Despite federal uncertainty, significant opportunities exist at the state and local levels. Many funding streams already align with Food is Medicine goals: state budgets, departments of agriculture and extension, public health agencies, school nutrition programs, opioid settlement funds, and insurance dollars.

The obstacle is their fragmentation across silos. Aligning these streams requires coordination, shared framing, and coalition-building. State and local organizations are uniquely positioned to do this work: translate Food is Medicine into concrete outcomes that resonate with policymakers, including local economic impact, workforce stability, and constituent benefit.

Cross-sector coalitions that unite healthcare, anti-hunger, agriculture, and workforce stakeholders are especially effective in advancing shared funding priorities and breaking down the institutional barriers that keep existing resources from reaching Food is Medicine programs.

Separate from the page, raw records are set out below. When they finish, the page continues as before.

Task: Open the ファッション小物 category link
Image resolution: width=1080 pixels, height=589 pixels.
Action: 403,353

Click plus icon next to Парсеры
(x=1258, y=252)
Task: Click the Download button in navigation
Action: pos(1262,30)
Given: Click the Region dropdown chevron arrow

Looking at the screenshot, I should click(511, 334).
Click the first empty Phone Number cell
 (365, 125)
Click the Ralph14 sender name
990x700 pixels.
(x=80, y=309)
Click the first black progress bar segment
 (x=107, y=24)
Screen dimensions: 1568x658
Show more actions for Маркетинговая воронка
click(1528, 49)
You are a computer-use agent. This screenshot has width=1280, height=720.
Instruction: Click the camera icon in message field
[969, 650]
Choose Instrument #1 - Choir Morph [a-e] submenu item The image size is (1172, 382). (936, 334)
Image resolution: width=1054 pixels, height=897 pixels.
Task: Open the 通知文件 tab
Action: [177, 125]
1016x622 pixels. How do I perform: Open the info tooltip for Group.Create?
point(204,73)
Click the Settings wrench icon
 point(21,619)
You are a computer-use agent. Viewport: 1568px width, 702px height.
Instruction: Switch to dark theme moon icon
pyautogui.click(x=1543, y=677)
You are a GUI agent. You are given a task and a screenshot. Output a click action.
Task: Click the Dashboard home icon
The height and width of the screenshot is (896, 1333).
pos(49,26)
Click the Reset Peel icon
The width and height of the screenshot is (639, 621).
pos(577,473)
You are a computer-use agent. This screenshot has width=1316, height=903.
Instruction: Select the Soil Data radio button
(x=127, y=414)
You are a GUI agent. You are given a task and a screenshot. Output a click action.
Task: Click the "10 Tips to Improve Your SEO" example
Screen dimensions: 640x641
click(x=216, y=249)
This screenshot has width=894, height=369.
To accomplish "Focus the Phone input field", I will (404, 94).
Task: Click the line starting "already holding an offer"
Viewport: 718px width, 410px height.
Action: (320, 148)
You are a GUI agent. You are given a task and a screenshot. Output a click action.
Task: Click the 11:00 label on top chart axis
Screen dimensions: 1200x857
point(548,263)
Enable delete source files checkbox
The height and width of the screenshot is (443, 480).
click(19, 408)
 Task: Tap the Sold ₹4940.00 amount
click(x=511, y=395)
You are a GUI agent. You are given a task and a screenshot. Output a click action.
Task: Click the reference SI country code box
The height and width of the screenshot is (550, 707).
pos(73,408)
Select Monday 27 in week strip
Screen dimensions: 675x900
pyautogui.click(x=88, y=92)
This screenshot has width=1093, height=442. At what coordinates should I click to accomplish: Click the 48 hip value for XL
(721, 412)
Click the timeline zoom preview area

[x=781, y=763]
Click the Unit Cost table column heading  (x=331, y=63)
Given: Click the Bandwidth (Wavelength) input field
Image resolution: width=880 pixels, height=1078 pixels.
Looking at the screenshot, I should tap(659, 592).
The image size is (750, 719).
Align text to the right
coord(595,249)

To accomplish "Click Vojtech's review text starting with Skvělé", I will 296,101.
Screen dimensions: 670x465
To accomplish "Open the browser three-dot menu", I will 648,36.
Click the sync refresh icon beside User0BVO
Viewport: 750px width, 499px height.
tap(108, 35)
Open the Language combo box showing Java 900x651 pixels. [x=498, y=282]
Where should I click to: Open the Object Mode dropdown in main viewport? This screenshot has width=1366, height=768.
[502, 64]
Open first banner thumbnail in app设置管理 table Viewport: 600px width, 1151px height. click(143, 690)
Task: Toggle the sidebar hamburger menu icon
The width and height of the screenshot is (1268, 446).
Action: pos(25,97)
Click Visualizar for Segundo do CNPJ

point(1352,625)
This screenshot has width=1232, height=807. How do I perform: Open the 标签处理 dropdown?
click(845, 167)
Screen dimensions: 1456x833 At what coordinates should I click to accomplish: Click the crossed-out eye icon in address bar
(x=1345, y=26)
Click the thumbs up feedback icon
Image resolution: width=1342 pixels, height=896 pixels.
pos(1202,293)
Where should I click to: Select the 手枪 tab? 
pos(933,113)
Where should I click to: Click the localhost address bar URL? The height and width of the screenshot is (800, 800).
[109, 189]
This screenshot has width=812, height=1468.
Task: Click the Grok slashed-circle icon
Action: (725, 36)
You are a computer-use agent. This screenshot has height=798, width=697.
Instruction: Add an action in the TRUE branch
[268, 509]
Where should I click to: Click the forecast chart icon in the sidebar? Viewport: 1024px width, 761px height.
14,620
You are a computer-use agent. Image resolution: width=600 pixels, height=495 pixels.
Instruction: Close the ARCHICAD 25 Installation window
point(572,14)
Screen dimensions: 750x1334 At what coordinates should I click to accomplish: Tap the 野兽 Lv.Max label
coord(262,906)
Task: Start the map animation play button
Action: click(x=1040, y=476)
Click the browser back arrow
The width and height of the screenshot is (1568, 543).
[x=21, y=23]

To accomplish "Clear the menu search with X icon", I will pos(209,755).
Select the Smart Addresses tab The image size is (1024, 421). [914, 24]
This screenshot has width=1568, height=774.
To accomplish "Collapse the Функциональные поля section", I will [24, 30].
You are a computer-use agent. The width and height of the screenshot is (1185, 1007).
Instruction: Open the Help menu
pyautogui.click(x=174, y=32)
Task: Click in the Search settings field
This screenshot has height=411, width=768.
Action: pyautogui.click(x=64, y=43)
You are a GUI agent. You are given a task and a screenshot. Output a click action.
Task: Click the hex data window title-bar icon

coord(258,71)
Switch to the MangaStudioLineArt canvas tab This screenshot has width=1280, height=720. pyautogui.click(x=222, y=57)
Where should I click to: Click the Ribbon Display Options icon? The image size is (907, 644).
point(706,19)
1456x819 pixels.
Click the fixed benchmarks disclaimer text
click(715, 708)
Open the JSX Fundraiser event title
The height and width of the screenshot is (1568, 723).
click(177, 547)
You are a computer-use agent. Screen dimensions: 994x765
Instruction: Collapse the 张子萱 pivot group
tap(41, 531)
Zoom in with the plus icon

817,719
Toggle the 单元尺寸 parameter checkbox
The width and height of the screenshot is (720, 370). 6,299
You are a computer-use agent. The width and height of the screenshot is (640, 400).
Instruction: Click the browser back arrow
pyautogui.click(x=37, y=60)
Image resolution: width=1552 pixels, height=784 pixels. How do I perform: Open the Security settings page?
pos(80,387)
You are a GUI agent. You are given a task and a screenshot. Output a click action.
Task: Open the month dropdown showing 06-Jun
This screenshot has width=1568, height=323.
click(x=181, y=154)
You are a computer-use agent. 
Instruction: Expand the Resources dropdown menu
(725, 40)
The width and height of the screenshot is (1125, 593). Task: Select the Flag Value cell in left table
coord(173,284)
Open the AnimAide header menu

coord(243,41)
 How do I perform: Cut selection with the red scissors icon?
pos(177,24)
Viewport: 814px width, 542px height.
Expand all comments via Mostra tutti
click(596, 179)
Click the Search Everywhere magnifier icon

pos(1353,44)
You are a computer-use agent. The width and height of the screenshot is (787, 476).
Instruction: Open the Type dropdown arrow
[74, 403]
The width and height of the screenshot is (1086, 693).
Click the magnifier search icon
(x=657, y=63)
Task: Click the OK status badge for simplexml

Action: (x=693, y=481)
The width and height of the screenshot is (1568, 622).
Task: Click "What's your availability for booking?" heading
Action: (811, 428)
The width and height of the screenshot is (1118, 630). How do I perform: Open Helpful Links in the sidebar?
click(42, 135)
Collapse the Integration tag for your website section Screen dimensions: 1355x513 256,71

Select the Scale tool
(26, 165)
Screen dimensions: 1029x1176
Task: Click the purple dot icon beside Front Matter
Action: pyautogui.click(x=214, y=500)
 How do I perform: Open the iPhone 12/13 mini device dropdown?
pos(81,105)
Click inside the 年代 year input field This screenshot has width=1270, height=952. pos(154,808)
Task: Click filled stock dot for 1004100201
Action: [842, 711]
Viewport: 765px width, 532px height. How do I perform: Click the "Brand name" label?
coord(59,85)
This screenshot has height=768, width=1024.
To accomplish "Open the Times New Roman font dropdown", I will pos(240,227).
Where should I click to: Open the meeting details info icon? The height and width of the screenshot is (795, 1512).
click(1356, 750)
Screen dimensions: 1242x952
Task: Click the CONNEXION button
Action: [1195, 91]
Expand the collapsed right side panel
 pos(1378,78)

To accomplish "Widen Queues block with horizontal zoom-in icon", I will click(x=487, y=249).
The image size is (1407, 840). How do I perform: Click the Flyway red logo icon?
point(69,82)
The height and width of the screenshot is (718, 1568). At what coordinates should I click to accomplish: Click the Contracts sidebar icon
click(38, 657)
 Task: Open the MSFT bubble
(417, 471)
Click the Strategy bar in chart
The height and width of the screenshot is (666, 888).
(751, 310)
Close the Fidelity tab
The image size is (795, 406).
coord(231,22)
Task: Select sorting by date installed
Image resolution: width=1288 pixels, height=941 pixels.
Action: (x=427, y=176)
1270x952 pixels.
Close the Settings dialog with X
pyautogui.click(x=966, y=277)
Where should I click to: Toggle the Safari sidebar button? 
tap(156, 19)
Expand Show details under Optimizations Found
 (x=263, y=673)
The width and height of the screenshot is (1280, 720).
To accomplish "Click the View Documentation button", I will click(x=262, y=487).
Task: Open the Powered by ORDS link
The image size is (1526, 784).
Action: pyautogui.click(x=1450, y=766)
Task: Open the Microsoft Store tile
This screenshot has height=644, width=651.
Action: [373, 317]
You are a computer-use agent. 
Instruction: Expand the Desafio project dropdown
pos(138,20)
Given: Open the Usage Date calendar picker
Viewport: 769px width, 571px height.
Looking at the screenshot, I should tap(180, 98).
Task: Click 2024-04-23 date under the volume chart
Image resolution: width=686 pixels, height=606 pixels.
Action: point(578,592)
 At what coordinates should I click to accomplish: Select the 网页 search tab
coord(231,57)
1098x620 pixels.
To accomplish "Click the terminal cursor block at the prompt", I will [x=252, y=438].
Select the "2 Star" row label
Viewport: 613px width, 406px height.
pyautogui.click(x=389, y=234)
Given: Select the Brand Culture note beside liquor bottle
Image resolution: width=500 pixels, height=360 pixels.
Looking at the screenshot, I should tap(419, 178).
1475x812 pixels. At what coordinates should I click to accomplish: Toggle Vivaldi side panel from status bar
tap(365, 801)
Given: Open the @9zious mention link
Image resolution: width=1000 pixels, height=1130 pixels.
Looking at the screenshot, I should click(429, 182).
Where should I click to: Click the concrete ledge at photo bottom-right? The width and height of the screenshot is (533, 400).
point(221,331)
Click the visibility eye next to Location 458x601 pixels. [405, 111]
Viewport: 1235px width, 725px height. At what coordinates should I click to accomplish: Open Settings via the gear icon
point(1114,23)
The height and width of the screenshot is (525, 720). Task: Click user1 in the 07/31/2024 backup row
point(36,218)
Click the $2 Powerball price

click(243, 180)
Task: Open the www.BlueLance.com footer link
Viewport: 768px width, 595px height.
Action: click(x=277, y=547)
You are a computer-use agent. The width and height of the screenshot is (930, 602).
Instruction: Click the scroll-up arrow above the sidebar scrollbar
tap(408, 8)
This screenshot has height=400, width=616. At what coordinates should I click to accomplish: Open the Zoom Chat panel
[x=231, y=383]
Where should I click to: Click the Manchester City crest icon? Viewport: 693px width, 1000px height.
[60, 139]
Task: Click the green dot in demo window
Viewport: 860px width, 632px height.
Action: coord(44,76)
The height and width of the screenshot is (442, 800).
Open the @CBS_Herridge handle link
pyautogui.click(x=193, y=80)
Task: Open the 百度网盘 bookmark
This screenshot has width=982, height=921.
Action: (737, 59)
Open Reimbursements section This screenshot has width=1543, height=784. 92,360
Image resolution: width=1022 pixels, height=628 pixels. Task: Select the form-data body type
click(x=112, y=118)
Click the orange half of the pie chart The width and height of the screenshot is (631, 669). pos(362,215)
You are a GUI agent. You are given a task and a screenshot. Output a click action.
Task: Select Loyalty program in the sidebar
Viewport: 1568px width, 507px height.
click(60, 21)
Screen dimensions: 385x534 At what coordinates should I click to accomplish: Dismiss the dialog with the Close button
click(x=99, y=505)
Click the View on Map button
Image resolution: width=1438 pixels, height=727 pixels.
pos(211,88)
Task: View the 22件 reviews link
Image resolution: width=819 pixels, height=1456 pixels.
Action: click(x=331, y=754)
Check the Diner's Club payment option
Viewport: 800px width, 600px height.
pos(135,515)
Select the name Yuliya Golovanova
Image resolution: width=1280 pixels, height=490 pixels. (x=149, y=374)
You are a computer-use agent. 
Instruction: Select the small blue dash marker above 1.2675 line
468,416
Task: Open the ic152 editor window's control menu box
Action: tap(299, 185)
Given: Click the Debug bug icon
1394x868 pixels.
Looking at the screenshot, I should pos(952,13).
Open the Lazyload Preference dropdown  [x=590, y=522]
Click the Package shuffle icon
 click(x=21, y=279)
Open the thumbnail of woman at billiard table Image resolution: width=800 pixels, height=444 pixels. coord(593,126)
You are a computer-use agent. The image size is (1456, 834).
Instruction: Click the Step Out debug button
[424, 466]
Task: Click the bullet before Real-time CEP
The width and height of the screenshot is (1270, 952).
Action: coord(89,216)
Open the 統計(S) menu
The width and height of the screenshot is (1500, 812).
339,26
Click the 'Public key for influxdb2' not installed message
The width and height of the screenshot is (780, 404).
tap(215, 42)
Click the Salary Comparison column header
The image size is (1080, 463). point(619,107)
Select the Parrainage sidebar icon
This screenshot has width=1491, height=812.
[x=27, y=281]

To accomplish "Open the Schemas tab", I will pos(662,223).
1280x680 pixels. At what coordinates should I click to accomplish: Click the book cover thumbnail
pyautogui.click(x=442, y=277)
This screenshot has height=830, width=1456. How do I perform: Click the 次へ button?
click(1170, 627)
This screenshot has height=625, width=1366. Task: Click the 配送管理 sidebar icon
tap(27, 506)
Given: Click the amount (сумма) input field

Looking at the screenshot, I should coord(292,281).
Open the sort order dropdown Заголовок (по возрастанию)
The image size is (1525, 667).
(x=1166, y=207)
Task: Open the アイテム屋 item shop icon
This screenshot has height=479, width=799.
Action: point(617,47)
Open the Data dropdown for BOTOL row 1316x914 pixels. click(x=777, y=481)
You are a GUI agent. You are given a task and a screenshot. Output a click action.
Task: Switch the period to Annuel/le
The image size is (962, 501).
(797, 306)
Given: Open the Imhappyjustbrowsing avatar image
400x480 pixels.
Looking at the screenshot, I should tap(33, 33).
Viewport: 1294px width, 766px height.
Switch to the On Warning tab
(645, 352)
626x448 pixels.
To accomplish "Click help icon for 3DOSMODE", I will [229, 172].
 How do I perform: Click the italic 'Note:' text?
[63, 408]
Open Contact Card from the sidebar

What Sustaining Food is Medicine Will Require

Taken together, these five themes point to several strategic imperatives for the field:

  • Clearly define interventions as treatment-oriented or infrastructure-oriented, with funding and evaluation aligned accordingly.
  • Reduce reliance on Medicaid waivers by expanding engagement with Medicare Advantage, employers, private insurers, and state budgets.
  • Frame outcomes in terms that resonate across funding systems, clinical, economic, and workforce, while preserving public health goals.
  • Prioritize durable infrastructure that persists beyond individual funding cycles.
  • Coordinate across state and local funding streams to break down silos and mobilize existing resources more effectively.

Food is Medicine is no longer experimental. The future of these programs will depend less on any single policy decision than on the field’s ability to clarify its pathways, translate value across funding systems, and coordinate investments across health, food, and economic sectors. Sustained progress will require aligning ambition with financing strategies durable enough to withstand political and fiscal changes.